George Morgan Magan, Baron Magan of Castletown (born 14 November 1945), is a former Conservative member of the House of Lords of the United Kingdom who was declared bankrupt in September 2020. He comes from an Anglo-Irish family, and is the son of the late Brigadier Bill Magan, who served as a director at MI5. He was educated at Winchester College and then became a Chartered Accountant.

Legal Issues
In 2017, Lord Magan of Castletown obtained a loan from a fellow peer, Lord Ashcroft, to avoid a bankruptcy application in London.

In 2018, he was ordered to pay €572,000 in rent arrears.

In September 2019, Magan was evicted from Castletown Cox for failure to make rental payments of €100,000 per annum to the trust he had placed the estate into, which had sold the property for a reported €19m in 2018. The High Court in Dublin ruled that Lord Magan of Castletown was not entitled to a new tenancy of the Castletown Cox mansion. Unable to pay his lawyers, there was some evidence of a legal move against his residence in London.

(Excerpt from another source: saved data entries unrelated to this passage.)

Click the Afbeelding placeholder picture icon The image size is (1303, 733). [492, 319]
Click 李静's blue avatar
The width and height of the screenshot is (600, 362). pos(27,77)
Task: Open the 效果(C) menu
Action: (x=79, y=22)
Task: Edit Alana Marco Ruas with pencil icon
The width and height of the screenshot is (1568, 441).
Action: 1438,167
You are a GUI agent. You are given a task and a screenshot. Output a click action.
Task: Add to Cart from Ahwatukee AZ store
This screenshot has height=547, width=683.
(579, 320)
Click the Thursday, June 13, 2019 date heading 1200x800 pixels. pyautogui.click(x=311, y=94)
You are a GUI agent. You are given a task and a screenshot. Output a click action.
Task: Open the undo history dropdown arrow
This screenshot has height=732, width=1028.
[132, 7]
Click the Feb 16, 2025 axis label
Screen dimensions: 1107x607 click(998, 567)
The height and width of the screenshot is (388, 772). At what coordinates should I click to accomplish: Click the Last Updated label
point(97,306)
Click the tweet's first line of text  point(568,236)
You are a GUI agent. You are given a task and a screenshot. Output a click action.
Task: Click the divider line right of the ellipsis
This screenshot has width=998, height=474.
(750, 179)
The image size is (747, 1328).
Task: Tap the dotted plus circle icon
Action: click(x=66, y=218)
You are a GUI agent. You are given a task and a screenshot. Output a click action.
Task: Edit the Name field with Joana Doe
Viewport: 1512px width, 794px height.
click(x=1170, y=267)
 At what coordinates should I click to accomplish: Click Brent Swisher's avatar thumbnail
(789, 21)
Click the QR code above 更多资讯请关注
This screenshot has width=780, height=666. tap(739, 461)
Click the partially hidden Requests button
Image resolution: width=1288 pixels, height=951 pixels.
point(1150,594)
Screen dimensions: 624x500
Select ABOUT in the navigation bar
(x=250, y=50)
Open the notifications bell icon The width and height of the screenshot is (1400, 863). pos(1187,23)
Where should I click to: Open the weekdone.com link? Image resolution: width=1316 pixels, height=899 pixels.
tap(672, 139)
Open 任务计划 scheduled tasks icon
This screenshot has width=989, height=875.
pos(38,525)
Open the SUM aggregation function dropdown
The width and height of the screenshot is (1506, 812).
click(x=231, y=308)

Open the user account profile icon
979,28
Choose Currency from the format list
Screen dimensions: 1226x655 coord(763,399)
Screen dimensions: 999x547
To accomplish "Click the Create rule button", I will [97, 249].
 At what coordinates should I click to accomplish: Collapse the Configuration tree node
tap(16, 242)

In October 2019, the High Court in London sentenced Magan to one week imprisonment, suspended for six weeks, after ruling that he was in contempt of court for failing to provide all the information requested about his finances, adding "His current attitude, that this seems to be a wholly voluntary process, is highly mistaken."

On 8 September 2020, Lord Magan of Castletown was declared bankrupt by the High Court of Justice in London.

In December 2020, Magan lost his appeal in the Irish High Court to overturn his eviction from Castletown Cox. Ms Justice Faherty, on behalf of the three-judge Court of Appeal, dismissed the appeal. She said the defendant had not shown he had a good defence on the merits or had a defence with a reasonable prospect of success.

House of Lords
On 25 January 2011, Magan was created a life peer as The Baron Magan of Castletown, of Kensington in the Royal Borough of Kensington and Chelsea, and was introduced in the House of Lords on 27 January 2011, where he sat as a Conservative.

Lord Magan of Castletown is currently ineligible to actually sit in the House of Lords.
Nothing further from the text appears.